Not only do these special protein sources contribute the building blocks for glutathione (which is made up of three amino acids—glutamine, or glutamic acid, cysteine, and glycine), they deliver an abundant supply of essential building blocks for general tissue maintenance. Despite the whey/casein controversy, studies comparing casein supplements versus whey supplements show that whey boosts antioxidant capacity of the body way better than casein (82). N-acetyl cysteine (NAC) also works closely with alpha lipoic acid to boost cellular glutathione levels and defend our genes from NF-kappa-B’s negative influence (83).

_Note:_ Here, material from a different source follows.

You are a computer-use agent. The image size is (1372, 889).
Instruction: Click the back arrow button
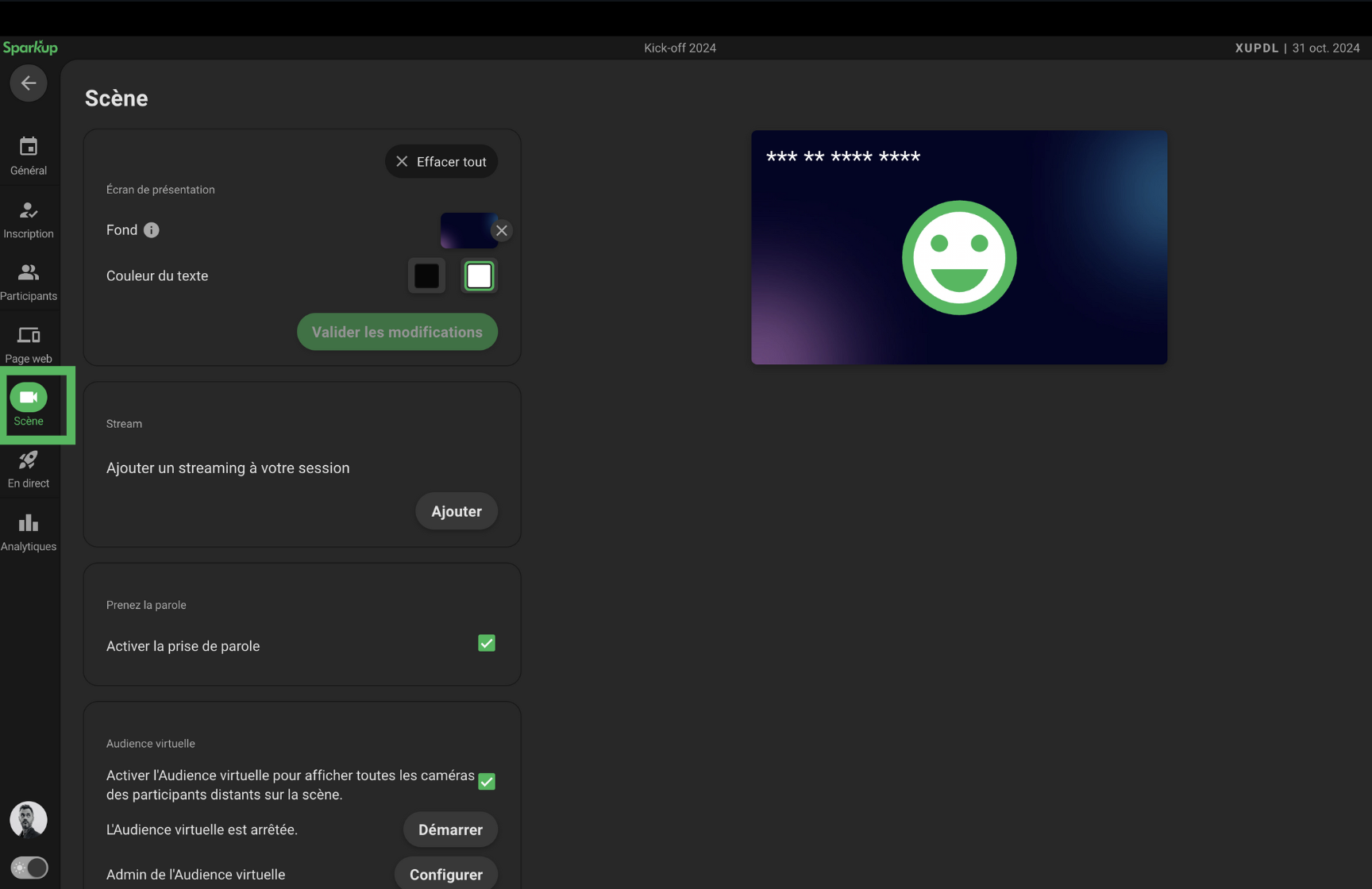coord(29,83)
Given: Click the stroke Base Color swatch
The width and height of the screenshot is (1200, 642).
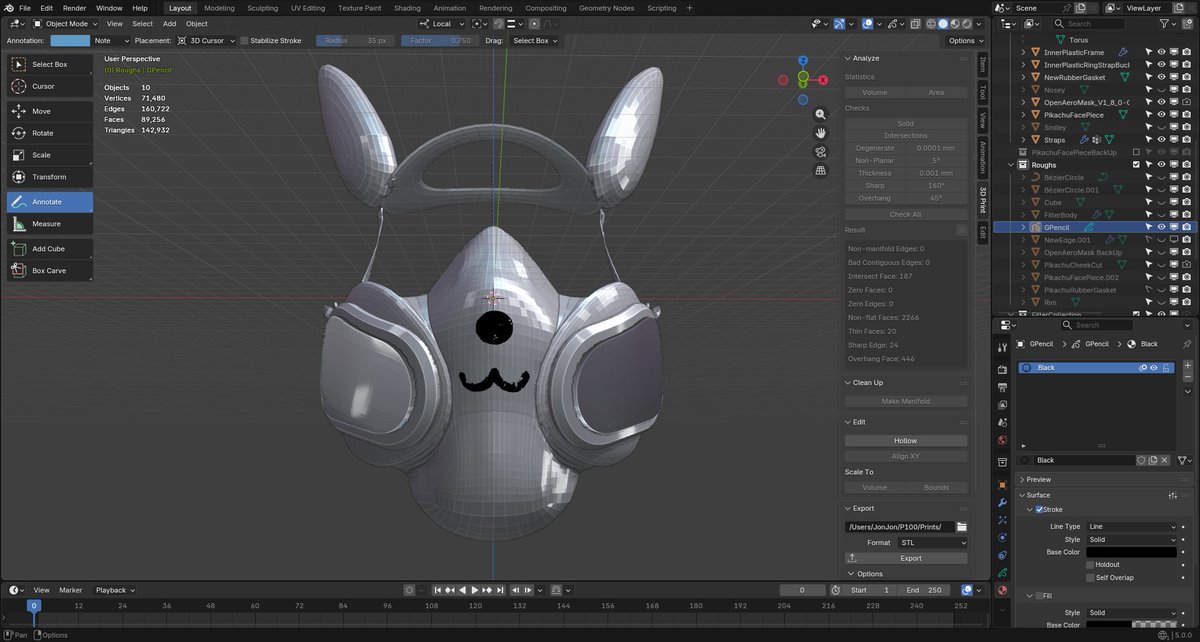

NAC is an effective and safe way to drive cysteine intracellularly for glutathione synthesis (84, 85). The supplementation of NAC has become recognized by more conventional medical practitioners as essential in the battle against liver toxicity as well as a powerful anti-rheumatic therapy. (86). In fact, this natural power-packed nutrient is known to be the mightiest hepatodetoxifier, clearing toxicity from the liver induced by man-made chemicals such as acetaminophen (87, 88). That’s right, acetaminophen, found in Tylenol, can be extremely toxic to the liver and kidneys, especially if combined with alcohol. Manufacturers of ASA and acetaminophen-containing drugs should take responsible action to include an efficacious, glutathione-boosting dose (100 mg) of NAC in their formulations for your protection. In fact, this inclusion should be mandatory. For now, though, this means we have to take the initiative and supplement NAC in higher doses than average (more than 150 mg per day) when we use acetaminophen or high levels of ASA. However, I can’t see how these over-the-counter drugs will be sold without the inclusion of NAC in the near future; not to add NAC is plain ignorance.
Can you guess which nutrient has recently proven to be one of the most powerful boosters of cellular glutathione? Alpha lipoic acid is one; properly processed whey protein is another. (89). In a Japanese study in 2001, gingko biloba was also shown to increase cellular glutathione levels (90). Whey protein delivers its immune, cognitive, and lean muscle support in large part due to its ability to elevate glutathione status throughout the body. Whey supplementation is a very efficient way to improve general and glutathione antioxidant status in the body.
If you’re looking to create or sustain better health and longevity, build and maintain saturated glutathione status at all costs by employing as many of these complementary boosters. Ageless Performance is designed to develop extraordinary levels of glutathione and ensure this protective state.